A burger by any other name: The livestock industry’s beef with plant-protein labellingAug 20, 2021
The increasing popularity of plant-based products has fuelled ongoing debate around how these products should be labelled. In Australia, it attracts visceral reactions from representatives across the meat and dairy industries, as well as from our political leaders.
Right now, a Senate Committee is conducting an inquiry into the labelling of alternative protein products. This Committee was taking submissions until the end of July and will report back at the end of February 2022. More than six months have been dedicated to this review of alternative protein labelling.
Given the many other critical issues facing Australia now – from the worsening outbreak of COVID-19 to climate change and the extinction crisis – we must ask why our political leaders are willing to dedicate so much time to policing who can use the term ‘burger’ or ‘sausage’. The absurdity of this latest inquiry is thrown into sharper relief when we consider several simple facts.
Despite industry claims arguing that the use of terms such as ‘sausage,’ in association with plant protein is a new phenomenon, this simply isn’t the case. References to alternative protein ‘sausage’ first occurred in the 14th Century. Vegetable sausages grew in popularity during the 19th Century, as did reference to ‘meatless’ alternatives and ‘Nutmeat’ protein. Similarly, terms such as ‘almond milk’ date as far back as far as the 8th Century. Any suggestion that the use of these terms has been the exclusive domain of the animal protein industry is clearly false. These terms have been used to refer to both animal and plant-based forms of these products for hundreds of years. It is not a new phenomenon and is certainly not something that should continue to generate this level of debate.
Politicians have suggested that the current inquiry is justified because consumers are being misled by the labelling that has been in use throughout history, and that this has the potential to harm the animal farming sector. This assertion is also made without any basis in fact. A peer-reviewed study from 2020 examined whether consumers were ‘confused’ by terms that can be associated with animal-based products, such as ‘milk’ and ‘beef burger’. The study looked first at whether consumers believed that either a plant-based beef burger or a plant-based vegetable patty, came from an animal. In both cases, participants thought it unlikely that either product came from an animal.
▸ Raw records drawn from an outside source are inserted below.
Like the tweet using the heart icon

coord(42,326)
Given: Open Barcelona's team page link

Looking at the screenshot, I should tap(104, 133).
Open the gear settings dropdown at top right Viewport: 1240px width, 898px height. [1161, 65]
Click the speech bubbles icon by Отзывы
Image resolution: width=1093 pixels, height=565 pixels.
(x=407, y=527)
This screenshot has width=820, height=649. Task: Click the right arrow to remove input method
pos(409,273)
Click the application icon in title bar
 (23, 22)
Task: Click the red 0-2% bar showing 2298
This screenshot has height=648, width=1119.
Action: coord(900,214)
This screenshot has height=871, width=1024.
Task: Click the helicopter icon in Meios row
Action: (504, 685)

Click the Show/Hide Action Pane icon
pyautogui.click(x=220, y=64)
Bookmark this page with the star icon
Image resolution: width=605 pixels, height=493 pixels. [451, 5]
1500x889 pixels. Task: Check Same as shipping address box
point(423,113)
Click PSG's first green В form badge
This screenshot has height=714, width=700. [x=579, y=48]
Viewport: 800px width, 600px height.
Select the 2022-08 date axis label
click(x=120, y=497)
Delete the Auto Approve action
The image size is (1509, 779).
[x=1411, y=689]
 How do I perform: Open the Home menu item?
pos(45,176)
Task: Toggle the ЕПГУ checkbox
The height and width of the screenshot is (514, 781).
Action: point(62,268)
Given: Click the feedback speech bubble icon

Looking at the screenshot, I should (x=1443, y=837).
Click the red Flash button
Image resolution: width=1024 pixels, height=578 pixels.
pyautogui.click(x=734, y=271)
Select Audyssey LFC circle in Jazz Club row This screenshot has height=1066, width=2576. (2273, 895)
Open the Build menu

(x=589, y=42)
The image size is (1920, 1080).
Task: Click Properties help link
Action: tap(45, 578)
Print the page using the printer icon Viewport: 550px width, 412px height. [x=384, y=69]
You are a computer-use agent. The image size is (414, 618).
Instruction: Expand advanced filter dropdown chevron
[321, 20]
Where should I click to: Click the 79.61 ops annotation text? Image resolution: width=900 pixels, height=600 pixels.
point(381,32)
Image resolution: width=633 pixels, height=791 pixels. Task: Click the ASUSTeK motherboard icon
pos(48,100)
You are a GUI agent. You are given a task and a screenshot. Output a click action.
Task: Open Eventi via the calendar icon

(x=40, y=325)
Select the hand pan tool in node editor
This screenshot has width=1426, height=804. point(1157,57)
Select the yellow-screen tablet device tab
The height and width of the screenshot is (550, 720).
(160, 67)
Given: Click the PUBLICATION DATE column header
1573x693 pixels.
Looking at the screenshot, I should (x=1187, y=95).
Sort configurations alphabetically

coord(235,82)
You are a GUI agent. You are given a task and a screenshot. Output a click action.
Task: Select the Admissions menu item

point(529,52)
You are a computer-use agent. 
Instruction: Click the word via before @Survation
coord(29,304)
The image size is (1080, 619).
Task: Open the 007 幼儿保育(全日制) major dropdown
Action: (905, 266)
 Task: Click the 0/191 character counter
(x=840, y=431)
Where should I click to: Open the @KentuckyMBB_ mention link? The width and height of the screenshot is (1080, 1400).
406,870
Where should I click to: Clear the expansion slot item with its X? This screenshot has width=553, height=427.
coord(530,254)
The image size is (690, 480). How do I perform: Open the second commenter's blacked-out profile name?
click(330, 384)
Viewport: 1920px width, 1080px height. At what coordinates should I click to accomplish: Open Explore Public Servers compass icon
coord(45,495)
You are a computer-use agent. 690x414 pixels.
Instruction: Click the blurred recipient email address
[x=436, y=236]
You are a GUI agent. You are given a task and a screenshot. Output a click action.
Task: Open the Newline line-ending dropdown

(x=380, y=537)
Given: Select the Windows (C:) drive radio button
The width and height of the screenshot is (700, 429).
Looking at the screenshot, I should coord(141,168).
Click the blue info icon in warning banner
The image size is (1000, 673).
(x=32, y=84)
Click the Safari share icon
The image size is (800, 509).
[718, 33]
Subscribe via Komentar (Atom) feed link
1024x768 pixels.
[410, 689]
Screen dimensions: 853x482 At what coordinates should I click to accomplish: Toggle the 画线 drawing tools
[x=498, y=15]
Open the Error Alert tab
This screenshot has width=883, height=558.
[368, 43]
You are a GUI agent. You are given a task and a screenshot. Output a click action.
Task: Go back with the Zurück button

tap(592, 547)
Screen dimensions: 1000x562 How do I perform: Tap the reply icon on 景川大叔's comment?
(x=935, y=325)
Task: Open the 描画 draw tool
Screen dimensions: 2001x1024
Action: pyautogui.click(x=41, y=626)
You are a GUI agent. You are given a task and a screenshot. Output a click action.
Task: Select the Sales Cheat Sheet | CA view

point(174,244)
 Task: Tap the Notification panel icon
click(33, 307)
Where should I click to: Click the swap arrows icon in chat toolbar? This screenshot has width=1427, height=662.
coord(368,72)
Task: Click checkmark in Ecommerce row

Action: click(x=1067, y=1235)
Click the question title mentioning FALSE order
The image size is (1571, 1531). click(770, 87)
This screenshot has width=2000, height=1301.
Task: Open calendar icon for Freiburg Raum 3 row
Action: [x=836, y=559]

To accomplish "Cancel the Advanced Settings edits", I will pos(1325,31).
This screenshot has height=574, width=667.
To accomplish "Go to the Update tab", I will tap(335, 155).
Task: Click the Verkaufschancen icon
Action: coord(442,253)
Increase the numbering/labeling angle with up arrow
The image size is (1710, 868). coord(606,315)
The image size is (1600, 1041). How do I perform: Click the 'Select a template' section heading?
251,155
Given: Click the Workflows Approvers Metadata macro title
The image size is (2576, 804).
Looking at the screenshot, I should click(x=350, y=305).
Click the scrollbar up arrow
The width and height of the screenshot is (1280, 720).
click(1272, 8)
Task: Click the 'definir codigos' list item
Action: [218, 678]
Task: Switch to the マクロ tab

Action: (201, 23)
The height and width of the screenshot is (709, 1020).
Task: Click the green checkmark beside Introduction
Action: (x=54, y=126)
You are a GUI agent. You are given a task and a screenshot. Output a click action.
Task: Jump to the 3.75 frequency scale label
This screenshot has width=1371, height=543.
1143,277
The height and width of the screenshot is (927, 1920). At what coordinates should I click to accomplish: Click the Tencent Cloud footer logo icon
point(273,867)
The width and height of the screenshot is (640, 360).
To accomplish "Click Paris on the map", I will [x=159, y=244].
The study also looked at whether consumers thought that ‘plant-based deli slices: Bologna style’, or ‘sandwich slices’, were from animals. Interestingly, the study found that while most participants thought it was unlikely that the ‘plant-based deli slices: bologna style’ were made from animal protein, the majority of participants thought it was ‘likely’ that the generically named ‘sandwich slices’, contained animal meat. This suggests that not only do terms such as ‘plant-based beef burger’ not mislead consumers, requiring generic labelling such as ‘sandwich slices’ may in fact lead to more confusion among shoppers.
In the case of protein alternatives, the label offers an indication of the function the product serves and the taste and texture it offers. A sausage – whether it’s regular beef or plant-based beef, is something consumers can easily identify as being good for BBQs. They know how it can be cooked and how it should taste. Requiring the plant protein industry to develop novel descriptors for products that serve the same function as their meat-based counterparts will generate more confusion among consumers. It is abundantly clear when looking at this evidence that the politicians pushing for this inquiry are not looking out for consumers. The Senate Inquiry is clearly designed to protect the animal agriculture industry. If they are permitted to introduce onerous and counter-productive labelling requirements for plant-protein products, then this protection for animal agriculture will come at the expense of what could be one of Australia’s key industries of the future.
The 2020 Food Frontier Report demonstrated that the alternative protein industry is already driving new employment opportunities and that it is likely to continue to do so into the future. We cannot let the short-sightedness of some political leaders impede this growth. The evidence clearly shows that for the sake of human health, the environment and animal welfare, we need to shift away from our current levels of meat consumption. The Government needs to resist the baseless claims of the meat industry and its supporters and plan for a future in which we eat less meat.